Measure Retrieval Before You Change Defaults

Benchmark retrieval models and code embedding candidates against fixed corpora, real GNO code, and pinned public OSS slices. Use bounded autonomous search to find better models without turning research into chaos.

Key Benefits

Regression-first retrieval quality checks
Hybrid benchmark snapshots and deltas
Code embedding benchmark across canonical, repo, and OSS slices
Bounded autonomous search loops
Per-collection model recommendations backed by benchmark results

Example Commands

bun run eval:hybrid bun run bench:code-embeddings --candidate bge-m3-incumbent --write bun run research:embeddings:autonomous:list-search-candidates bun run research:embeddings:autonomous:search --dry-run

Get Started

Ready to try Benchmarks?

Quick Start Guide CLI Reference

Why This Matters

Changing a retrieval model because it feels better is a good way to regress the product slowly and not notice until users do.
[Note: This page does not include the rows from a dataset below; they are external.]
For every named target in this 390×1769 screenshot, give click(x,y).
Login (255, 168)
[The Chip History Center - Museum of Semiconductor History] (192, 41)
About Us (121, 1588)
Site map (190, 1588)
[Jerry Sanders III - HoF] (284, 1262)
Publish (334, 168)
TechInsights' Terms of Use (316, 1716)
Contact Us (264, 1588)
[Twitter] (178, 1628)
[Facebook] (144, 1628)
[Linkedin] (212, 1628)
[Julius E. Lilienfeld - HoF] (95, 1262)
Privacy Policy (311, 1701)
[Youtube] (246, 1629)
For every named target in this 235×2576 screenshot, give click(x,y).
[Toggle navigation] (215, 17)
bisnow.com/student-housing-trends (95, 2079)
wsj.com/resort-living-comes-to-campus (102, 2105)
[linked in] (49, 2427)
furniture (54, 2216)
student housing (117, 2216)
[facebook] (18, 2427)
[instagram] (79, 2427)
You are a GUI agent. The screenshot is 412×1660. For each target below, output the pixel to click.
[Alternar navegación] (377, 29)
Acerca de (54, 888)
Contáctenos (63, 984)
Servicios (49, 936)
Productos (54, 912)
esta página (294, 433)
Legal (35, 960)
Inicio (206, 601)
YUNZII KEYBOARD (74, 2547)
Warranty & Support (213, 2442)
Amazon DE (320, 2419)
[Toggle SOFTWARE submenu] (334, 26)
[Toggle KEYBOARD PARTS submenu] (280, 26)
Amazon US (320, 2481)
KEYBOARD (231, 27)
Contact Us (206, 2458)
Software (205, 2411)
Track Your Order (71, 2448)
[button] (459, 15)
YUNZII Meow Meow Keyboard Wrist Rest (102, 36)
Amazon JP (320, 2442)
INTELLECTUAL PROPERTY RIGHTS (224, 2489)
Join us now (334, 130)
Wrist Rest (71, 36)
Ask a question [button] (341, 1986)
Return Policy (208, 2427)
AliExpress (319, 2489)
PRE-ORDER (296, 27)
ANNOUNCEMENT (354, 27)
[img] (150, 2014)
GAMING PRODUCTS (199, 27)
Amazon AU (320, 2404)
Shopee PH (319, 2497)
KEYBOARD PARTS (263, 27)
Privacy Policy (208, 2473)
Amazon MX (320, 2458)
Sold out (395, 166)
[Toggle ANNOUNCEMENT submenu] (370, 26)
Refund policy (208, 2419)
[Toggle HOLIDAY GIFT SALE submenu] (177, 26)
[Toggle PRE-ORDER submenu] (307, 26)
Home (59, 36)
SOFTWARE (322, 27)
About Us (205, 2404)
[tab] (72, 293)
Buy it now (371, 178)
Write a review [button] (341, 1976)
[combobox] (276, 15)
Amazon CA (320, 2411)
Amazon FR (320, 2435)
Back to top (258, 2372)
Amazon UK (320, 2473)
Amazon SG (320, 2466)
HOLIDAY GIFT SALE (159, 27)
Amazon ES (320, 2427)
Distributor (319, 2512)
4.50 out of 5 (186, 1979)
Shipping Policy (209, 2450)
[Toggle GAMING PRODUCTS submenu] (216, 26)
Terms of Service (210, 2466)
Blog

GNO treats retrieval changes as something to measure:

establish the incumbent baseline
run challengers on fixed benchmark corpora
compare on real GNO code
compare on pinned public OSS slices
only then document or promote a winner

Two Benchmark Lanes

Hybrid Retrieval

For the full retrieval stack:

bun run eval:hybrid
bun run eval:hybrid:baseline
bun run eval:hybrid:delta

These runs answer:

does retrieval quality improve?
where does latency move?
did we accidentally regress the full hybrid path?

Code Embeddings

For code-focused embedding models:

# Incumbent baseline
bun run bench:code-embeddings --candidate bge-m3-incumbent --write

# Benchmark a real challenger
bun run research:embeddings:autonomous:run-candidate qwen3-embedding-0.6b

Current fixtures:

canonical — fixed multi-language code corpus
repo-serve — real GNO src/serve slice
oss-slices — pinned public OSS repo slices

Current Results

Current code-embedding numbers, as documented in the benchmark artifacts:

Fixture	`bge-m3` vector nDCG@10	`Qwen3-Embedding-0.6B-GGUF` vector nDCG@10	Notes
`repo-serve`	`0.1003`	`0.6872`	Real GNO `src/serve` slice
`oss-slices`	`0.6116`	`1.0`	Pinned public OSS slices

Interpretation:

Qwen ties the incumbent on the tiny canonical corpus, then wins hard on both the real GNO code slice and the public OSS slice
this is why the current recommendation is collection-scoped, not a blanket default change
jina-code-embeddings-0.5b-GGUF is not listed as a current winner because it hit native-runtime embedding-id failures and collapsed on repo-serve

Full benchmark artifacts live in the repository under:

evals/fixtures/code-embedding-benchmark/
research/embeddings/

Current Code Winner

Current best result:

Qwen3-Embedding-0.6B-GGUF

Practical recommendation:

keep bge-m3 as the global default for mixed notes/docs collections
use Qwen3-Embedding-0.6B-GGUF as a per-collection models.embed override for code-heavy collections

Example:

collections:
  - name: gno-code
    path: /Users/you/work/gno/src
    pattern: "**/*.{ts,tsx,js,jsx,go,rs,py,swift,c}"
    models:
      embed: "hf:Qwen/Qwen3-Embedding-0.6B-GGUF/Qwen3-Embedding-0.6B-Q8_0.gguf"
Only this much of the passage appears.